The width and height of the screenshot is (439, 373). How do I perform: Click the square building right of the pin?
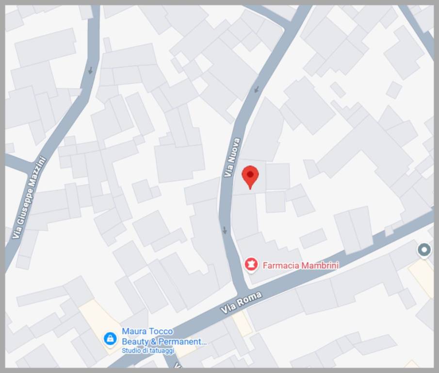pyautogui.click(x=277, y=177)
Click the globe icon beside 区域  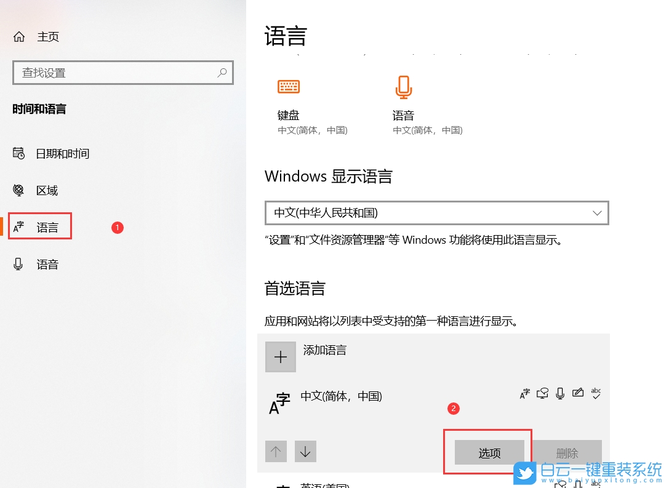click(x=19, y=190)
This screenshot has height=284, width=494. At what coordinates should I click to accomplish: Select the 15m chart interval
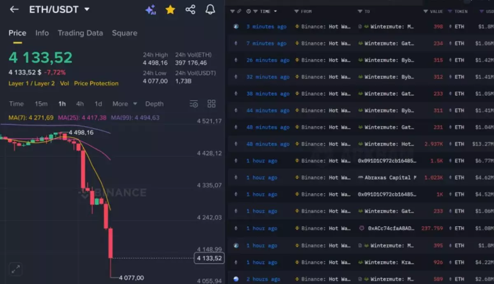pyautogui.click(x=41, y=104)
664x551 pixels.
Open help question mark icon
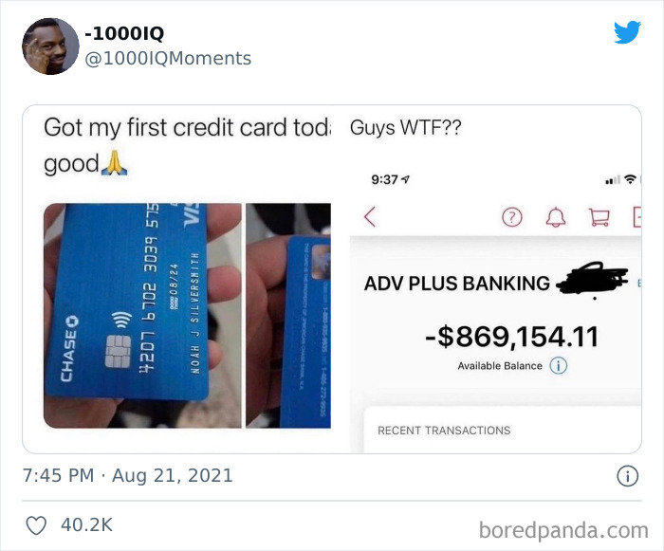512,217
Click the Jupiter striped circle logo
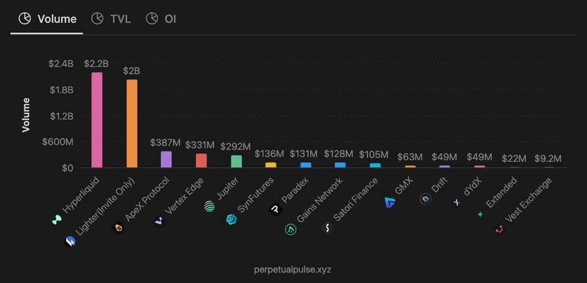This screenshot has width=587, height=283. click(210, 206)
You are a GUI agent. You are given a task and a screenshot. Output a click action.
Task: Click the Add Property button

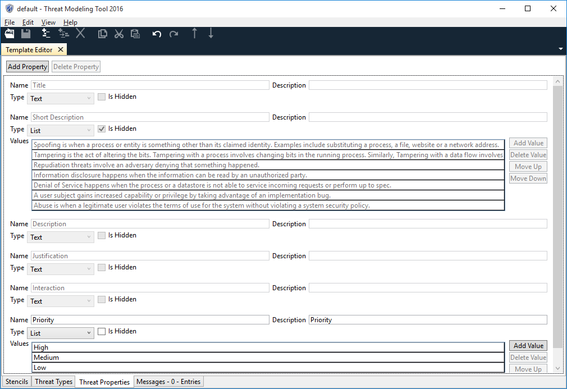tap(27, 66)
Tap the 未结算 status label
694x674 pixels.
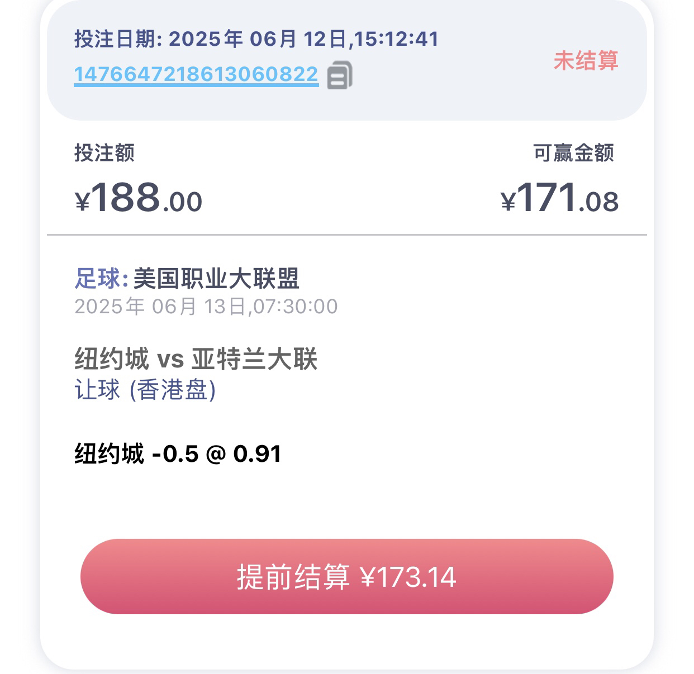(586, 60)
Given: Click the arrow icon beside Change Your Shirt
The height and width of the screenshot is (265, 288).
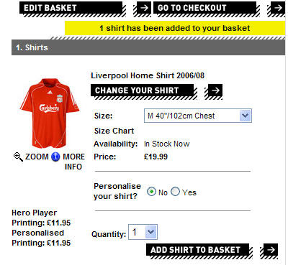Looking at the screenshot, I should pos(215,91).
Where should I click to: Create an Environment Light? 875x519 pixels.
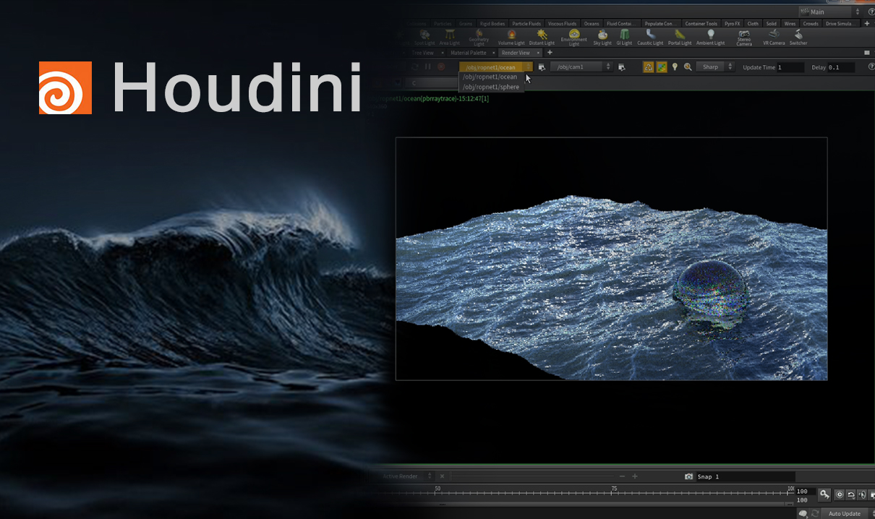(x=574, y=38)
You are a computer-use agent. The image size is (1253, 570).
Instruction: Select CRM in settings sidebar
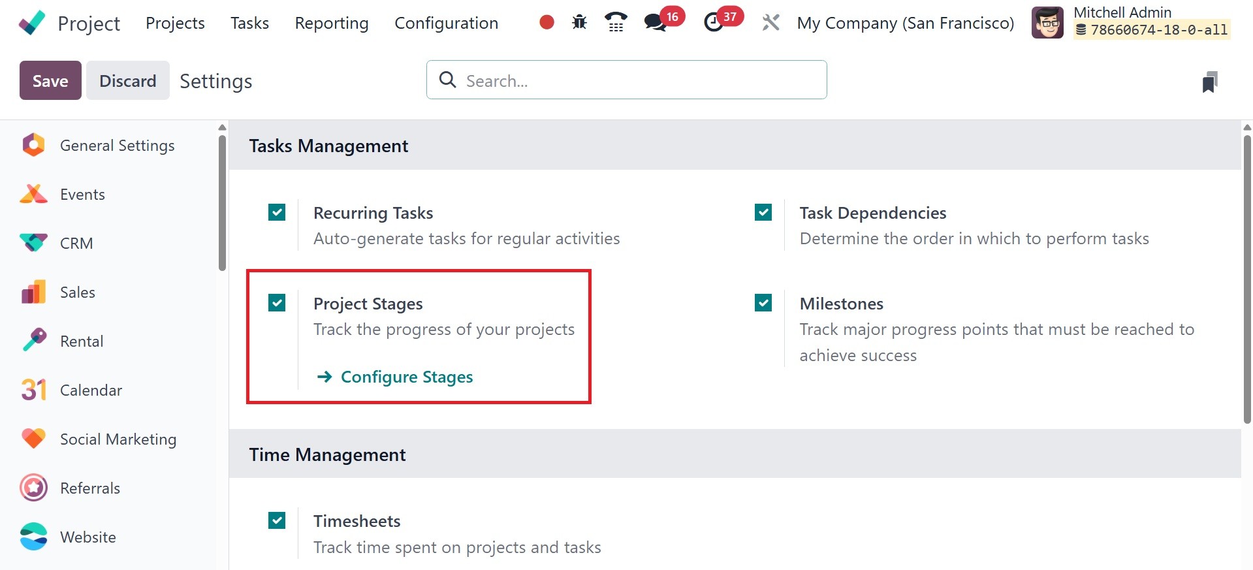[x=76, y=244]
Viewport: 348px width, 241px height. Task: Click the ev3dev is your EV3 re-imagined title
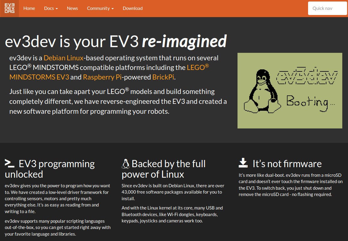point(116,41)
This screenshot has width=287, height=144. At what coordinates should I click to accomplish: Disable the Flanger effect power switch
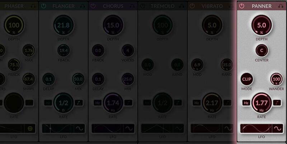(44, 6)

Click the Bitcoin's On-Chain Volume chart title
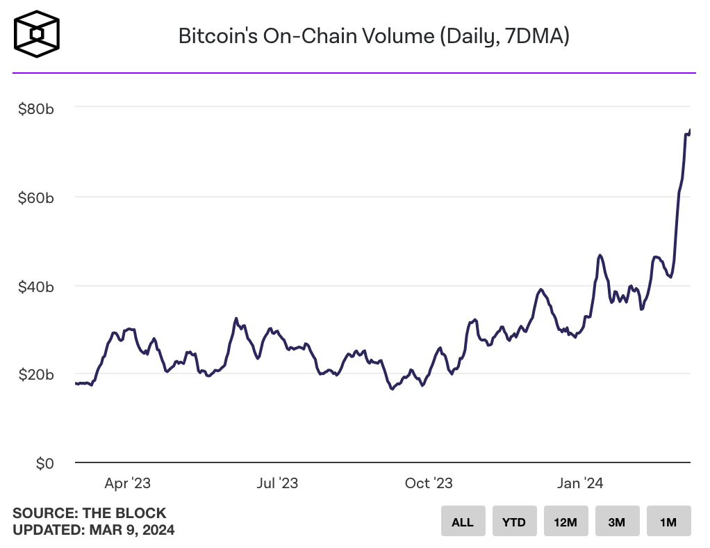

Task statement: Because the copy must hold no pictures, return only the lines that run from the line containing "You are a computer-use" to the end of the data above, each exactly as it stands.

Solved exercise:
You are a computer-use agent. The image size is (1253, 570).
Instruction: Select CRM in settings sidebar
[x=76, y=244]
Viewport: 348px width, 241px height. Task: Click the ev3dev is your EV3 re-imagined title
point(116,41)
This screenshot has width=287, height=144. At what coordinates should I click to accomplish: Disable the Flanger effect power switch
(44, 6)

Click the Bitcoin's On-Chain Volume chart title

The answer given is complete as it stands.